PIPELINES_HOOK_IN_UNITS_JSON_FILE points at a JSON array of the units in the run, each with its path and (when one exists) the path to its plan JSON. For example, list the affected unit paths with jq:

jq -r '.[].path' "$units_file"

For the complete list of context variables and input files, see the Hooks API.

3. Write the comment

A hook returns information by writing to the files named in the PIPELINES_HOOK_OUT_* namespace. The comment file holds Markdown or HTML that Pipelines adds to the comment on the pull/merge request, in this hook's section. Build the list of affected units and write it to the comment file:

{
echo "<code>$action</code> triggered by @$actor affected:"
echo
jq -r '.[] | "- <code>\(.path)</code>"' "$units_file"
} > "$PIPELINES_HOOK_OUT_COMMENT_FILE"

Writing outputs is optional. This hook only writes comment content, so it does not write a result file: when a hook writes nothing to PIPELINES_HOOK_OUT_RESULT_FILE and exits 0, Pipelines defaults its result to pass. To flag a problem instead, write warn or deny to that file. Both surface in the comment; warn is advisory, while deny fails the run. How results and comments appear below covers how each one renders on the request.

The complete script:

#!/usr/bin/env bash
set -euo pipefail

actor="$PIPELINES_HOOK_CTX_ACTOR"
action="$PIPELINES_HOOK_CTX_ACTION"
units_file="$PIPELINES_HOOK_IN_UNITS_JSON_FILE"

{
echo "<code>$action</code> triggered by @$actor affected:"
echo
jq -r '.[] | "- <code>\(.path)</code>"' "$units_file"
} > "$PIPELINES_HOOK_OUT_COMMENT_FILE"

4. Make the script executable

Pipelines runs the hook as a program, so the script needs the executable bit set. Set it and commit the change so the bit is preserved in git:

chmod +x .gruntwork/hooks/affected-units.sh
git add .gruntwork/hooks/affected-units.sh

5. Configure the hook

Declare an after_hook block in your repository configuration. Set commands to the commands it runs after and execute to the script's repository-root-relative path:

repository {
after_hook "affected_units" {
name = "Affected Units"
commands = ["plan"]
execute = [".gruntwork/hooks/affected-units.sh"]
}
}

See Configuring Hooks for every field and how hooks execute.

6. Run the hook

Commit the script and configuration, then open a pull/merge request that changes at least one unit.
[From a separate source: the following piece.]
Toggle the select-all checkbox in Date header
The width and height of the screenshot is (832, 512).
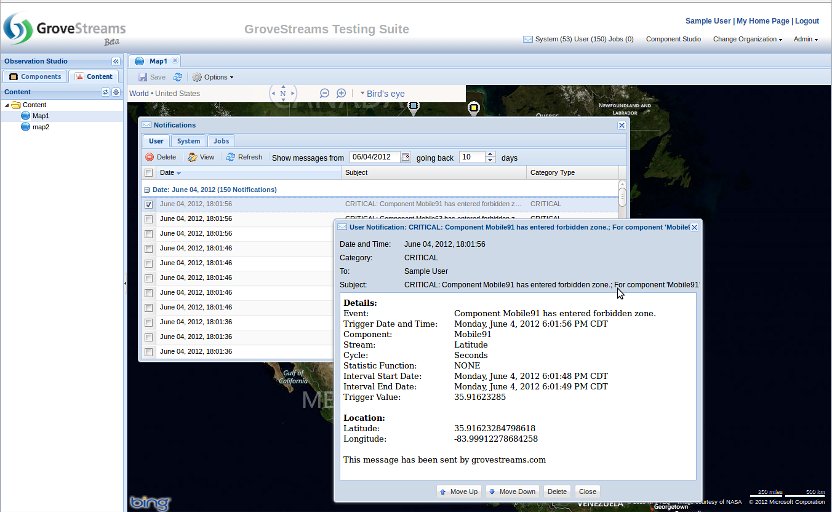point(149,173)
Pipelines runs the hook after the plan, and the content your hook wrote appears in the Pipelines comment on the request alongside the plan output.

Hook comment on a pull requestHook comment on a pull request

The result and comment your hook produced are shown in the Pipelines status comment. The next section covers exactly how they render.
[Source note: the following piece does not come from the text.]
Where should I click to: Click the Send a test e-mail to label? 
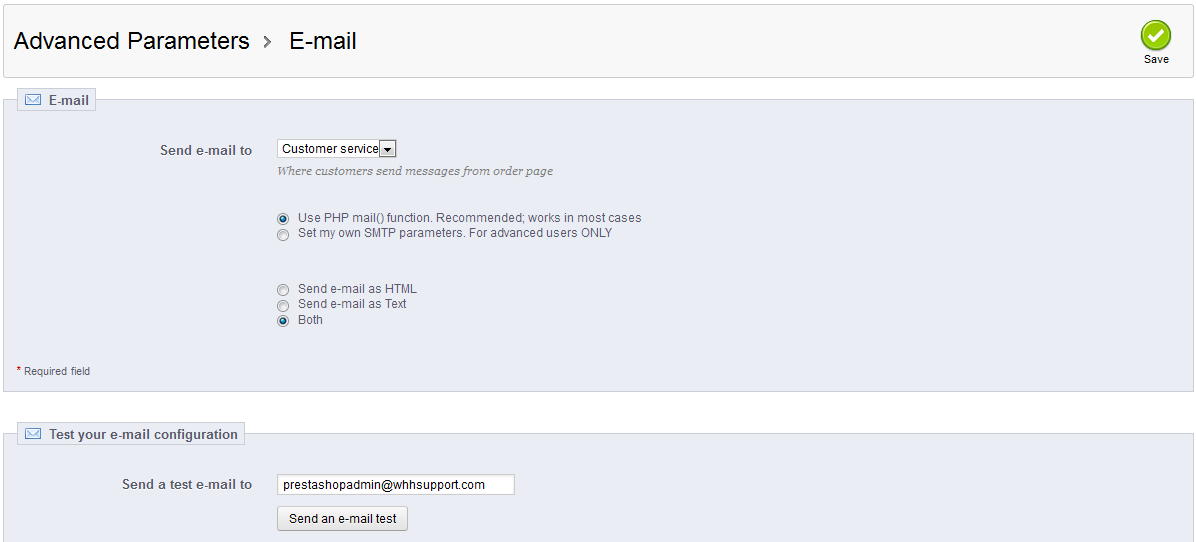click(187, 485)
How results and comments appear

Pipelines includes each hook in its status comment on the pull/merge request, rendered as a collapsible section. The output files the hook writes control how that section looks.

Title and icon

The section is titled by the hook's name, or its block label when name is unset. An icon prefixes the title to reflect the outcome:

OutcomeIcon
pass result
warn result⚠️
deny result⛔️
Failed (non-zero exit)
Timed out
Skipped⏭️

The overall comment reflects the most severe hook outcome, so a warn or deny is visible at the top without expanding each section.

Summary and comment

The two text outputs serve different purposes:

  • Summary (PIPELINES_HOOK_OUT_SUMMARY_FILE) appears inline next to the title, after a colon, for example ⚠️ Affected Units: 3 units changed. Use it for a short, at-a-glance headline.
  • Comment (PIPELINES_HOOK_OUT_COMMENT_FILE) is the body of the collapsible section, rendered as Markdown or HTML. Use it for detailed output such as a table, a list, or links.

If the hook writes no comment, Pipelines shows a fallback line in the body, such as Hook exited with code 0. The hook from this guide writes a pass result and a comment, so it appears with a ✅ icon and its unit list in the body.
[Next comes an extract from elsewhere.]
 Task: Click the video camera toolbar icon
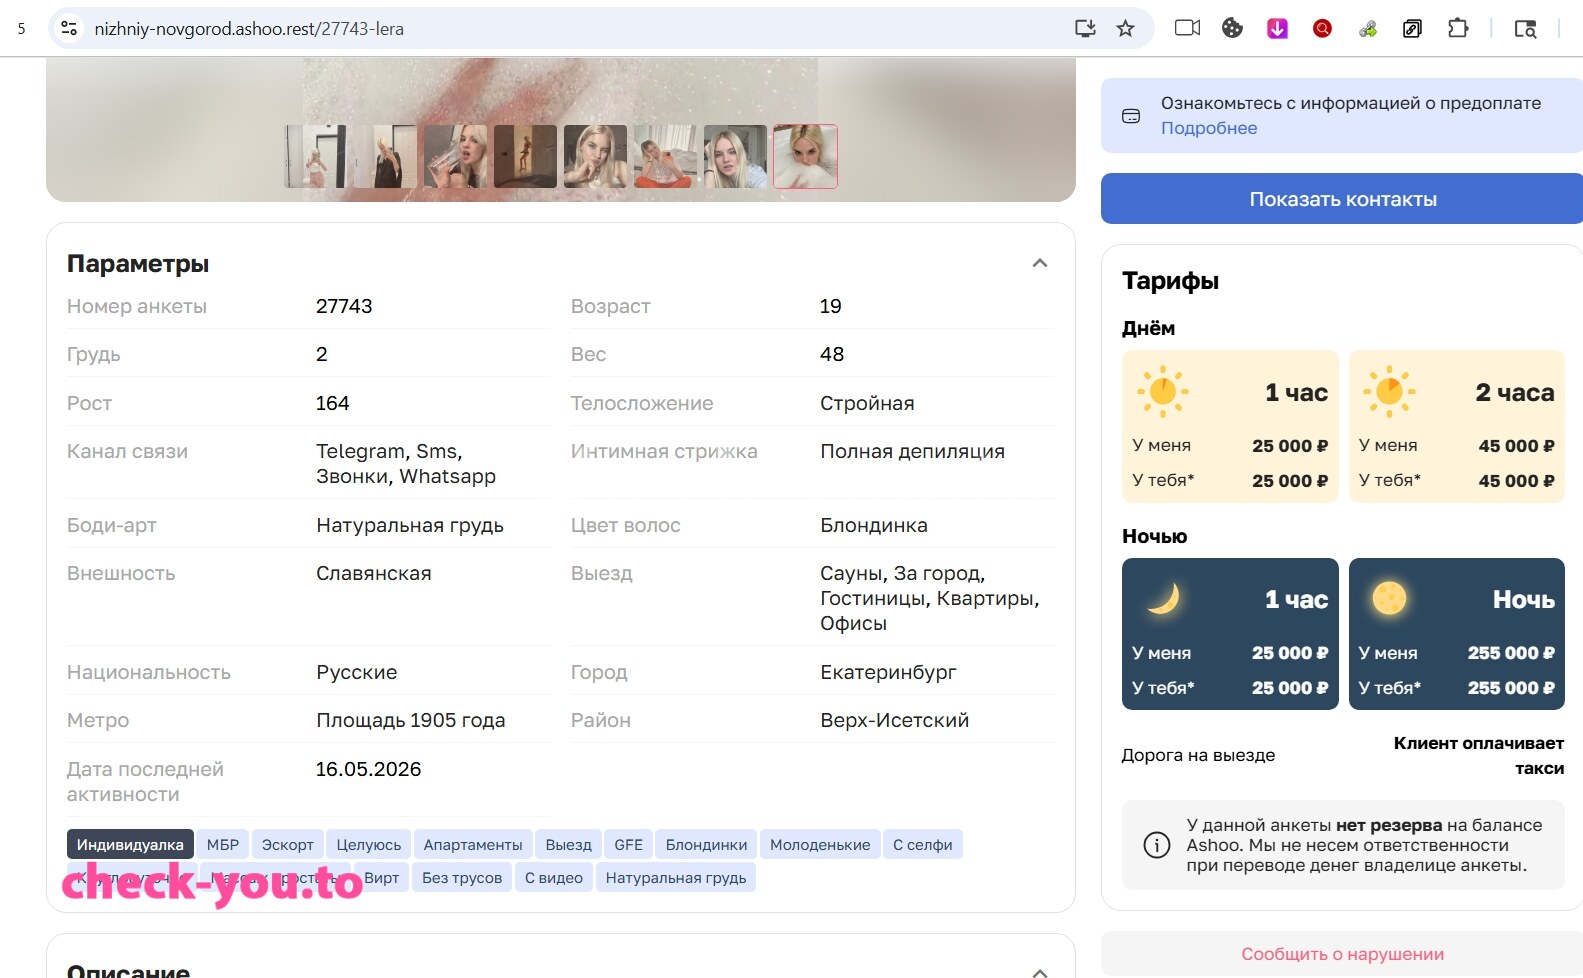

How results affect the run

A deny result fails the pipeline run and blocks the pull/merge request from merging, and shows a ⛔️ in the comment. A warn shows a ⚠️ and raises the severity in the comment but does not fail the run. Results are only read when the hook exits 0; a non-zero exit is always a failure, see Exit codes.

Skipped hooks

A hook skipped because of an earlier failure (see Skipping after a failure) appears with a ⏭️ icon and the note "Hook skipped due to previous failure", rather than as a pass or a failure.